### DATA EXCERPTS

━━━━━━

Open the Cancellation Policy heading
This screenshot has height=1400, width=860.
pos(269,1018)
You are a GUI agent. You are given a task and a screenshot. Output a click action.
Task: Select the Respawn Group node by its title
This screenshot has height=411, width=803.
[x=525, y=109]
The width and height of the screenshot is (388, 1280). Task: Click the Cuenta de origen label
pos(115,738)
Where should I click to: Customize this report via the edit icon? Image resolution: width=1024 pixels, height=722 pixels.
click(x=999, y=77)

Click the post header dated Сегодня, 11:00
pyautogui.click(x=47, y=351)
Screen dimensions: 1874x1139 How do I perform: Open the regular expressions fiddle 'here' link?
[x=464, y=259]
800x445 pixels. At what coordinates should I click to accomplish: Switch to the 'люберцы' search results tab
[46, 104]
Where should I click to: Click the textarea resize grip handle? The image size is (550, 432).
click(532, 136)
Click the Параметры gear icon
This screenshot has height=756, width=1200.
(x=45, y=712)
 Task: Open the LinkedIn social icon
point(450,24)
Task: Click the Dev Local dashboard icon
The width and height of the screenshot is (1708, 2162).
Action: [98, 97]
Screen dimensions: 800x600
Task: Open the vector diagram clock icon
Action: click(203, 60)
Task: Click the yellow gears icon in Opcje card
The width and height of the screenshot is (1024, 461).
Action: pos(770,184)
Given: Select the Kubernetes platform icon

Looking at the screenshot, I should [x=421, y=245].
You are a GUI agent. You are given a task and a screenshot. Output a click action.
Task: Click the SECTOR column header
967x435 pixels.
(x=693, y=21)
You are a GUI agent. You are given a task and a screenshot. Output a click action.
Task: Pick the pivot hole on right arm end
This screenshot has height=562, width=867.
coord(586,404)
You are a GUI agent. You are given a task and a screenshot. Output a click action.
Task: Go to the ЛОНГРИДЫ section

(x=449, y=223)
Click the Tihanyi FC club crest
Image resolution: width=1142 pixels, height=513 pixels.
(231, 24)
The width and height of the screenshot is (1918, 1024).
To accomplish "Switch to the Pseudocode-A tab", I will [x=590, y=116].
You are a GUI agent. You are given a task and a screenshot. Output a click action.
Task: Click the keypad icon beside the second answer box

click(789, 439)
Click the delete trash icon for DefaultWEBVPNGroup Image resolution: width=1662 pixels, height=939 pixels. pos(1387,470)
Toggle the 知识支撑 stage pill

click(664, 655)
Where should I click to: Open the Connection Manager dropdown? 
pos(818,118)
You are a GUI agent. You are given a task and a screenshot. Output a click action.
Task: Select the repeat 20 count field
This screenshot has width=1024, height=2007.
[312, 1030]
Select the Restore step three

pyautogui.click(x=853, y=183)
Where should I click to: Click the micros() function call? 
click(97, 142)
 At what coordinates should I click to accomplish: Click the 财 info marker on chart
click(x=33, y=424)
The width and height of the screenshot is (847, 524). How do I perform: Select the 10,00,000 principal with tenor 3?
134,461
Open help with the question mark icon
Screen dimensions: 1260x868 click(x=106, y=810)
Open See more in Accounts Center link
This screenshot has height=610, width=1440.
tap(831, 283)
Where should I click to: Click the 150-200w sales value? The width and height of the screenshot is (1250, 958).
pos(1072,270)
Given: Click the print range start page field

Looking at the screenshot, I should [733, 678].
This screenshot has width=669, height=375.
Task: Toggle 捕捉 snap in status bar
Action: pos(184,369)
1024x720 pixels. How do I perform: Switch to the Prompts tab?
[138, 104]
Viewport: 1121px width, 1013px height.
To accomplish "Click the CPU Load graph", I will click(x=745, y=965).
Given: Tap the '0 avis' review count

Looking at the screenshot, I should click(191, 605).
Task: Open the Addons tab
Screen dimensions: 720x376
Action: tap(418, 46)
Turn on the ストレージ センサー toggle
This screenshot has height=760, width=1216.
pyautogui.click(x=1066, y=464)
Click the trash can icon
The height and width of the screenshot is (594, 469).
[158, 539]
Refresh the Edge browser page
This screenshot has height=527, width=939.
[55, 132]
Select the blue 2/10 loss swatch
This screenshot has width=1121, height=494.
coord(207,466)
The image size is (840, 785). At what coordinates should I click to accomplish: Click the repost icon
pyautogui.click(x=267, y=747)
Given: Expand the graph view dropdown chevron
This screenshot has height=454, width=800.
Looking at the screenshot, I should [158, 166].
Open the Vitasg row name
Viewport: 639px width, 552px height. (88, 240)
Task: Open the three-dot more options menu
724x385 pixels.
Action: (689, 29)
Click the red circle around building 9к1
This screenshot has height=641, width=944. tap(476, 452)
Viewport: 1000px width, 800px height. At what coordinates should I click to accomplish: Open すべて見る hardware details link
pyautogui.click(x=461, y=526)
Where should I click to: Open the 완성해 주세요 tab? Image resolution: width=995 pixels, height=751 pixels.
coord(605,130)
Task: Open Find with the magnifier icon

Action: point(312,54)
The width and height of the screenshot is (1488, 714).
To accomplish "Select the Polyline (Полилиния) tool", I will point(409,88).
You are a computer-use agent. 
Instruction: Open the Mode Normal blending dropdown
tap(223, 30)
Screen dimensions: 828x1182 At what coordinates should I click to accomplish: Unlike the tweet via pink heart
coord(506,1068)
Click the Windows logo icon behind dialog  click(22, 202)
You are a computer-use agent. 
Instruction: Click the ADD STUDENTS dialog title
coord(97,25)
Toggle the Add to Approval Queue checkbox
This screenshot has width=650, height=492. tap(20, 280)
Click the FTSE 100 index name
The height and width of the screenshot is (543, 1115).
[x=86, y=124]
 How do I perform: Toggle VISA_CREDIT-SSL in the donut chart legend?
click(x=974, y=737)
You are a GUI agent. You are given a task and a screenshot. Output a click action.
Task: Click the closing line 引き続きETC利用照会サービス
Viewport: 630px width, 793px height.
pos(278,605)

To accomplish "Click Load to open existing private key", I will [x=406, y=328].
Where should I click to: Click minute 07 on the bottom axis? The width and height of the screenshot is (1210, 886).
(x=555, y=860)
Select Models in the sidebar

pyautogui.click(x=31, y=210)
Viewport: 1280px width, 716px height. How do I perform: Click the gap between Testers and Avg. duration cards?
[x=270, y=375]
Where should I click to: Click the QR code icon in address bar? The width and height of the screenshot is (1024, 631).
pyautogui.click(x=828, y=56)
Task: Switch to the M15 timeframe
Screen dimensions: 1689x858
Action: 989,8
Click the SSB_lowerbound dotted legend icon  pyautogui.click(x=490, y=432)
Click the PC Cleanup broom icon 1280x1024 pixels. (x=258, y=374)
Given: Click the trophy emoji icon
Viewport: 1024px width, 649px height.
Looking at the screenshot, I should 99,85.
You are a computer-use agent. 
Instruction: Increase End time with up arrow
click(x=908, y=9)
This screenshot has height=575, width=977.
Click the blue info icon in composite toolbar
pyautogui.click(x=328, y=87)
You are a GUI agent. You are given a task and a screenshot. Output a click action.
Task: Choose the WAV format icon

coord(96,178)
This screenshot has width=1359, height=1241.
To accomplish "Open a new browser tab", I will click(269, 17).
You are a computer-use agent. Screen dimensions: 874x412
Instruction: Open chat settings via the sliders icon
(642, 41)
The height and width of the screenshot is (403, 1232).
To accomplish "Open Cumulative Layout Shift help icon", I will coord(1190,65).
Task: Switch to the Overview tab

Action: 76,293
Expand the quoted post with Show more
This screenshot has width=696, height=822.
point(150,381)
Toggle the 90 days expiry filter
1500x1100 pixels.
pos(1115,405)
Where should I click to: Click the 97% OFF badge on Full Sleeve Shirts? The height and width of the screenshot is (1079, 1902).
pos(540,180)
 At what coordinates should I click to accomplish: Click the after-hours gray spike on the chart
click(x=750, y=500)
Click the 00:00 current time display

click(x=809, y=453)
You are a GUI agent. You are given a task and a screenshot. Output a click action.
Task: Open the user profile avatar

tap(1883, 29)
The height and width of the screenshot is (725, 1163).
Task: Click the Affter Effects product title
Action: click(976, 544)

━━━━━━

### WHAT IS EXPECTED
Across all the records above, find each line with "will" in it and copy it.

### RESPONSE BOX
To accomplish "Switch to the Pseudocode-A tab", I will [x=590, y=116].
To accomplish "Click the CPU Load graph", I will click(x=745, y=965).
To accomplish "Select the Polyline (Полилиния) tool", I will point(409,88).
To accomplish "Click Load to open existing private key", I will [x=406, y=328].
To accomplish "Open a new browser tab", I will click(269, 17).
To accomplish "Open Cumulative Layout Shift help icon", I will coord(1190,65).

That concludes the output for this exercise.